Spinal anaesthesia impairs the thermoregulatory system through inhibiting tonic vasoconstriction, which plays an important role in temperature regulation. In addition, spinal anaesthesia causes redistribution of core heat from the trunk (below the block level) to the peripheral tissues. These two effects make patients vulnerable to hypothermia and consequently shivering.
Dexmedetomidine is a highly selective α2-adrenoreceptor agonist that binds to a transmembrane G protein-binding receptor. Pre-clinic evidence showed that dexmedetomidine, used as a local anesthetic adjuvant for intravertebral anaesthesia can shorten the onset time of the block, decrease postoperative pain intensity, prolong the duration of the block and reduce the requirement of analgesics. Most importantly, it can increase vasodilatation and the thresholds for shivering and inhibit central thermoregulation.
Fentanyl is an μ receptor agonist and it has been used intrathecally for many years and recently also given in combination with bupivacaine to improve the quality and the quantity of spinal anaesthesia and prolong the duration of postoperative analgesia. Fentanyl has been found to affect the spinal afferent thermal inputs and thermo regulator at the spinal cord. Therefore, we hypothesized that fentanyl added to intrathecal hyperbaric bupivacaine could effectively prevent shivering associated with spinal anaesthesia.
The purpose of this work is to compare the efficacy of fentanyl and dexmedetomidine in prevention of perioperative shivering when added to hyperbaric bupivacaine intrathecally in cesarean sections and their effect on the intraoperative hemodynamics, intensity of the block, sedation, postoperative pain and analgesic requirement.
Study included 150 obstetric patients who fulfilled all the points in the inclusion and randomized into 3 equal group: control group, fentanyl group and dexmedetomidine group.

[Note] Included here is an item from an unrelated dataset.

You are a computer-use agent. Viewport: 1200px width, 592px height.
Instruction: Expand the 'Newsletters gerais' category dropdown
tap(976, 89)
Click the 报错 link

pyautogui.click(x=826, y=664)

Each group consisting of 50 patients, namely:
 Control group: received 0.5ml normal saline 0.9% with 12. 5 mg hyperbaric bupivacaine 0. 5% intrathecally.
 Fentanyl group: received 10µg fentanyl with 12. 5 mg hyperbaric bupivacaine 0. 5% intrathecally.

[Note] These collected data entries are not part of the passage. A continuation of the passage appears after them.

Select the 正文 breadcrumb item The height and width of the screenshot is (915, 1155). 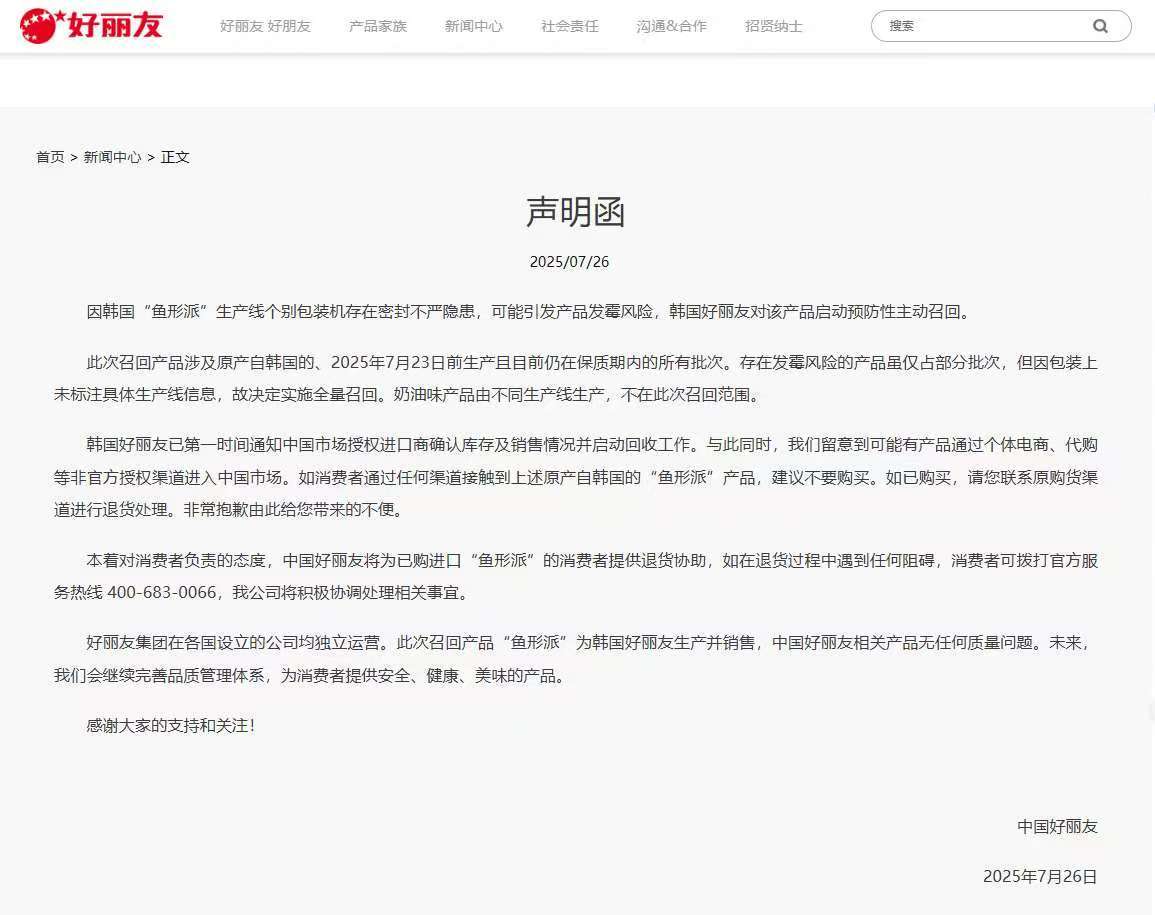coord(176,157)
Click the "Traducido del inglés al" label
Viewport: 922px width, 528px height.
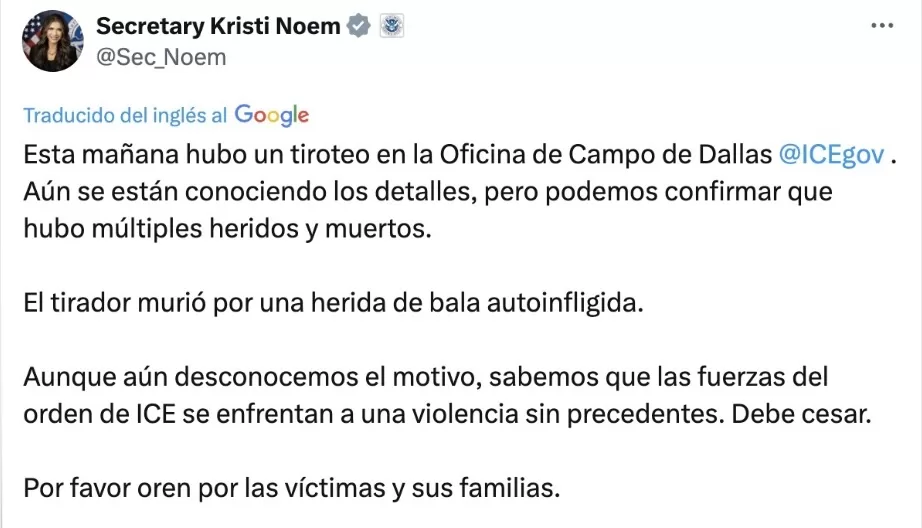pyautogui.click(x=125, y=116)

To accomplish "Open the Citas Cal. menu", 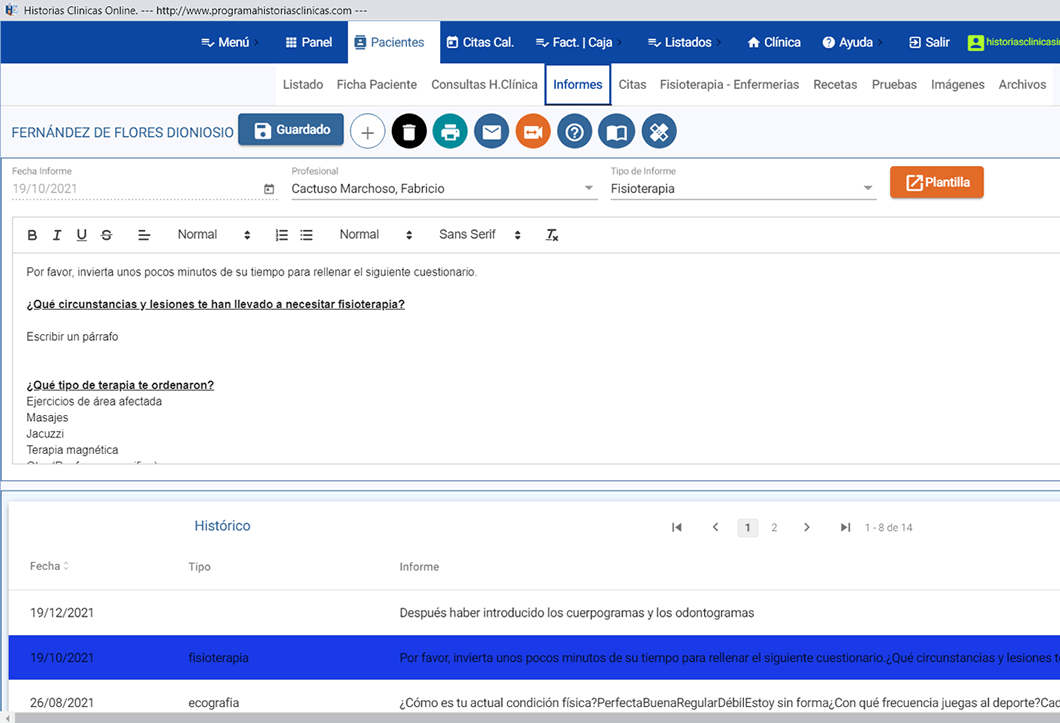I will pos(480,42).
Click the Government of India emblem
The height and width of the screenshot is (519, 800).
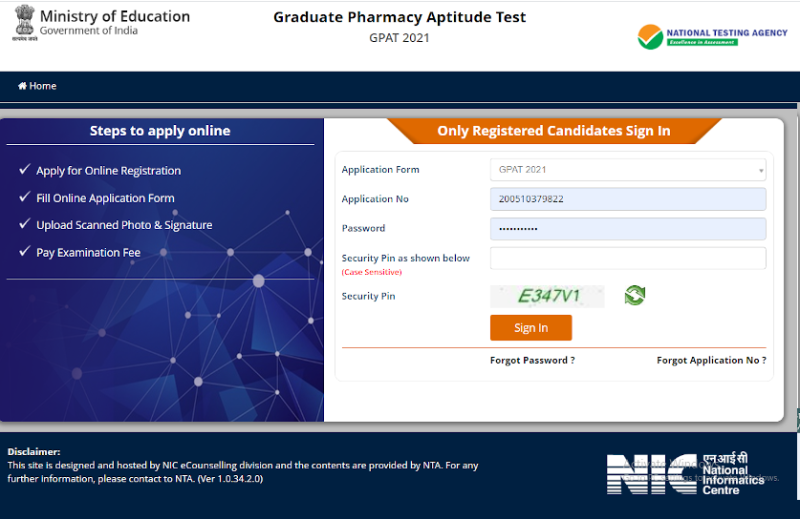(x=22, y=22)
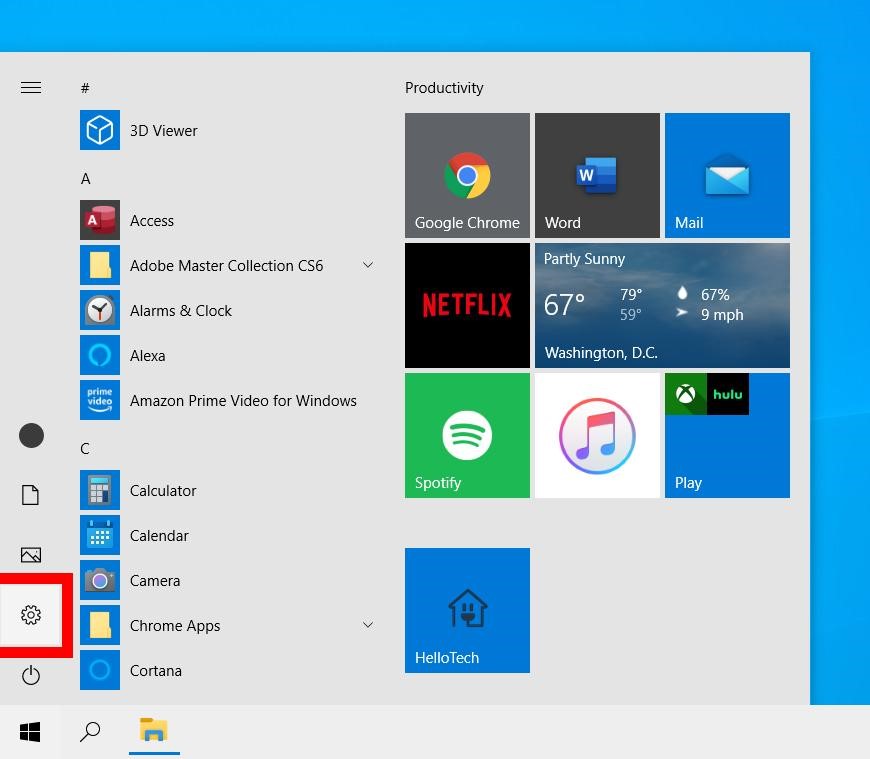Open File Explorer from the taskbar

pos(153,731)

 Dexmedetomidine group: received 10μg dexmedetomidine with 12. 5 mg hyperbaric bupivacaine 0. 5% intrathecally.
The comparison included assessment of intra and postoperative hemodynamics, sensory and motor block, incidence of shivering and sedation and assessment of adverse events.

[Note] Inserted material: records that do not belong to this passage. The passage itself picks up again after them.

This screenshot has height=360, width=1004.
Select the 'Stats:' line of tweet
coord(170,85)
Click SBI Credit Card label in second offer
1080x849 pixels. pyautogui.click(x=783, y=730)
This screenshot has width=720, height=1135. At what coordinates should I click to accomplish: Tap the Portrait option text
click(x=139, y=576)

This study showed that there is no statistical difference between both fentanyl and dexmedetomidine groups regarding the incidence and intensity of shivering but there was statistical difference between them and the control group.
Regarding the time of sensory and motor block, it was of faster onset and prolonged duration in both fentanyl and dexmedetomidine groups compared to the control group but dexmedetomidine group was of faster and longer duration compared to other groups. Therefore, time to first analgesic rescue was longest in dexmedetomidine group.
Regarding the hemodynamic parameters dexmedetomidine group showed statistically significant difference regarding hypotension but non statistically significant difference regarding bradycardia compared to other groups.
For sedation intensity, there were no statistical difference between the groups. Regarding other reported adverse effects, there was a higher incidence of nausea, vomiting as well as pruritis with a significant statistical difference between fentanyl and other study groups.